RW: Interesting. It sounds like your sense is the young generation today gets that power relationship and is comfortable with it. In some ways, we untrain them and we just have to stop doing that.
ET: I see this a lot, like the old directed consumer ads: "ask your doctor." Unfortunately these ads are still on TV, but they have profound effects. Because the consumer coming in stating "I want this drug" is very powerful, instead of "well here is my data for all these different metrics, and now what do you think I ought to do about it?" We will see a lot of that over time if the medical community allows it to happen.

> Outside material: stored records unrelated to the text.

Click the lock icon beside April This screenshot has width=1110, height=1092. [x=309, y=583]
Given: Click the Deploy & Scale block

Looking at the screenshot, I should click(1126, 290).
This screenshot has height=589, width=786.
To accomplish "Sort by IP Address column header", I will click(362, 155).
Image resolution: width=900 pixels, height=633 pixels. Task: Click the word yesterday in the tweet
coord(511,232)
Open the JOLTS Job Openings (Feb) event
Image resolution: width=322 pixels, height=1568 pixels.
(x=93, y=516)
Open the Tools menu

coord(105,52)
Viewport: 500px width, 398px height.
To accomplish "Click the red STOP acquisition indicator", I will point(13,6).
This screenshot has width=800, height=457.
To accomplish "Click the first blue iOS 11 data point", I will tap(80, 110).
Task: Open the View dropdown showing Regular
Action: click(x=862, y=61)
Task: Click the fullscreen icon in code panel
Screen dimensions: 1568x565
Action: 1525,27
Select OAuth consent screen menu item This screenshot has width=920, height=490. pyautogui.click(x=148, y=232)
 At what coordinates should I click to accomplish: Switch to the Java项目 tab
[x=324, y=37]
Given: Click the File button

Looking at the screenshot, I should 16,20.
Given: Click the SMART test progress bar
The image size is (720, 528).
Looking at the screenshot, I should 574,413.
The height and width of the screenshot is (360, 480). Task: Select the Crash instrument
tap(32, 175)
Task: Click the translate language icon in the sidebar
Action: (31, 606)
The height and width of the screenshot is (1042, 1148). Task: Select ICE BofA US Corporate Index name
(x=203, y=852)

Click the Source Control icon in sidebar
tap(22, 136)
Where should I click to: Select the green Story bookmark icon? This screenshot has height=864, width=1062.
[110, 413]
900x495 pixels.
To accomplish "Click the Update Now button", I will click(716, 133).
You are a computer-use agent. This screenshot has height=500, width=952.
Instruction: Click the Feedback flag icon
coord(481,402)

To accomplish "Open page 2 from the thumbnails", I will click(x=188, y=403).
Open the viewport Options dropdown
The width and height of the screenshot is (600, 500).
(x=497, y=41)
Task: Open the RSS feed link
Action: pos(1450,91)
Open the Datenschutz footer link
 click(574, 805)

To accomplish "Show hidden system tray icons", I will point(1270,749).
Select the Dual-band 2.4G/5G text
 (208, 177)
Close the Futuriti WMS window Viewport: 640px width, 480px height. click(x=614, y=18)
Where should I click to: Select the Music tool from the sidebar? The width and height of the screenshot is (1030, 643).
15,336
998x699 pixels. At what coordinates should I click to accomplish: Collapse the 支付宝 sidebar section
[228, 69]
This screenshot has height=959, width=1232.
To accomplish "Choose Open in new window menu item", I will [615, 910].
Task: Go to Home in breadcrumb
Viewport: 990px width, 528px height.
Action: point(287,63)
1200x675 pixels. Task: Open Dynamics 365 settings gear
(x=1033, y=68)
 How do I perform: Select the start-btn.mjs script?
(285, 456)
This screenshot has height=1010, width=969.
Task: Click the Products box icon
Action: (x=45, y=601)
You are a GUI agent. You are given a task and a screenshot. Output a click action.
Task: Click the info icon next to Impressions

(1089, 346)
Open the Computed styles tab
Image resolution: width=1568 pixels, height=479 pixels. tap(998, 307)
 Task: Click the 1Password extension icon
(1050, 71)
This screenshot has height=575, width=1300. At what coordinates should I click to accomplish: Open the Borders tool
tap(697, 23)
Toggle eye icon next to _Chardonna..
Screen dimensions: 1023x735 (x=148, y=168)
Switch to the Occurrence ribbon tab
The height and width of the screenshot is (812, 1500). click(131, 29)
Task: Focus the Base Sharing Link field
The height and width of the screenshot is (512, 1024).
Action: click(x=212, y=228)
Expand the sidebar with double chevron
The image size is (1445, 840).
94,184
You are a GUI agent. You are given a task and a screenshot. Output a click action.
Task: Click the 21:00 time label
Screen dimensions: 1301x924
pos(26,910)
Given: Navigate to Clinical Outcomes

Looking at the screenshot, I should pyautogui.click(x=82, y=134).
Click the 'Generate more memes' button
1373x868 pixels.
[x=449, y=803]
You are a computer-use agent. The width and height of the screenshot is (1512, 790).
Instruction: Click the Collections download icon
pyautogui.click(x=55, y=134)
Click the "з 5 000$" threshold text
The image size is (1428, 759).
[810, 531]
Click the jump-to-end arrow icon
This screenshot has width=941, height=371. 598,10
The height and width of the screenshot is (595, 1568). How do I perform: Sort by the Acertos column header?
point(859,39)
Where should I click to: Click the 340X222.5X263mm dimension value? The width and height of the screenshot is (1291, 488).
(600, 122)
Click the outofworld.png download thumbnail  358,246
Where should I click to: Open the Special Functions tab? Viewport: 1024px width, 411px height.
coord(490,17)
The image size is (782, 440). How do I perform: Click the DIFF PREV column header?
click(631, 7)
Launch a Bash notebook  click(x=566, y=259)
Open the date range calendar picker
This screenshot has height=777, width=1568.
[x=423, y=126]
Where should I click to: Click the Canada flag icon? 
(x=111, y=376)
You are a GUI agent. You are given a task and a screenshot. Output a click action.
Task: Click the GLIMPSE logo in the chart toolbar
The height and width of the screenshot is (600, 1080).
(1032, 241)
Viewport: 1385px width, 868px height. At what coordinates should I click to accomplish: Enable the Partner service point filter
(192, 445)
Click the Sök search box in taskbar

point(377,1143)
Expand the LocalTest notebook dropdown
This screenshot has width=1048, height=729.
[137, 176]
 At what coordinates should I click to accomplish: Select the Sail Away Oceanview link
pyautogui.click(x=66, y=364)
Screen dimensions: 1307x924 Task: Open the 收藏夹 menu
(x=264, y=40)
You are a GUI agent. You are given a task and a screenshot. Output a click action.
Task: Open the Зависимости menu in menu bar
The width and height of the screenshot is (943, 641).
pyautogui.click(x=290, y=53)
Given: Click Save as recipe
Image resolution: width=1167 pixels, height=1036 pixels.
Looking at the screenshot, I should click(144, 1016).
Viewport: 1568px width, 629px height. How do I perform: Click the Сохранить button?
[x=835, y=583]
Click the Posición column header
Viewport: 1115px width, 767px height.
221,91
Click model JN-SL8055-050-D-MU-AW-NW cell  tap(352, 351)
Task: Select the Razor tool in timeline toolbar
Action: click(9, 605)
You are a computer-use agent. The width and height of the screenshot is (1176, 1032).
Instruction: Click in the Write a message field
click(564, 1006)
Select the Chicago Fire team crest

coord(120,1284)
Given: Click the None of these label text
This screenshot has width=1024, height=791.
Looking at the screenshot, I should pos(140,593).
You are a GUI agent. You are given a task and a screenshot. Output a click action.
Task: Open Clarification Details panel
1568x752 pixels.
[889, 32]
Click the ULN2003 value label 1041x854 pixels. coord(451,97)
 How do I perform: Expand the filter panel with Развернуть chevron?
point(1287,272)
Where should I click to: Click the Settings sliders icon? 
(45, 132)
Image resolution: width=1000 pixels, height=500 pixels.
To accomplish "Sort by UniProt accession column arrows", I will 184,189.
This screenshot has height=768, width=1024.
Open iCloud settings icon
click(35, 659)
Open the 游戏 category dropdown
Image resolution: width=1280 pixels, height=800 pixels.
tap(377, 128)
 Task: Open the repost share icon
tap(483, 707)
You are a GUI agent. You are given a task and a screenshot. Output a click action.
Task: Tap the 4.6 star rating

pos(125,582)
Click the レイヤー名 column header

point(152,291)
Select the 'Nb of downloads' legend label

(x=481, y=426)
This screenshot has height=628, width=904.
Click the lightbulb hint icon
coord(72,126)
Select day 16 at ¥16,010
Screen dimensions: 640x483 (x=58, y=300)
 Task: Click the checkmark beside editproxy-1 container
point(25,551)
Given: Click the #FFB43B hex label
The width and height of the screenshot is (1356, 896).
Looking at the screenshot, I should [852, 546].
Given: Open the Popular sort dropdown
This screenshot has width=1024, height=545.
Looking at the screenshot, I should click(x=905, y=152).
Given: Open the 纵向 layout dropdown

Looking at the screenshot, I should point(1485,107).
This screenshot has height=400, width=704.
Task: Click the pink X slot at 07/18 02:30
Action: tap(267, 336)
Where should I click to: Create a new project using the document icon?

RW: Talk about the reaction of the medical community to what you've been saying, not just the increased power of patients relative to physicians but also this movement toward electronic enablement of patients. Some of that is controversial. How do you feel the profession has treated you and has handled this?
ET: It is very mixed. It is in some ways concerning because some physicians are not willing to think about a different model of rendering health care. I can understand that resistance to some degree because we're talking about perhaps the most significant change in the history of the profession. At the same time, I see this as an inevitable path. What is concerning is that it is either "all technology, depersonalizing and no humanity, no human touch"—or it is all human touch. That type of dichotomy is absurd. You can promote these technologies that we've discussed and greatly enhance the intimacy of the physician–patient relationship. That unwillingness to accept that—"this is all iDoctor stuff"—and it is more of the same of treating the scan or the lab test rather than the patient. That is not what this is. This is the patient having their data and asking for the wisdom and the experience of a physician. I reject that notion, and obviously this whole line of reasoning is what the naysayers use to try to take this on.
RW: So you see a path of taking the best of both worlds. And you see the naysayers as tending to be hyperbolic, on one side or the other.
ET: They are basically saying well you're computerizing medicine and you're trying to make this into some type of techno-festival. These "techno-optimism to the extreme" comments have been used. I don't accept that. I say that we're leveraging technology to take medicine to a much higher plane. We're now giving patients empowerment that they never had. The term consumer-driven health care has been out there for a long time, but we did not have the tools to provide that. I do believe that is the biggest switch now and that is what sets this off. Someday this will take hold; it is just a matter of when.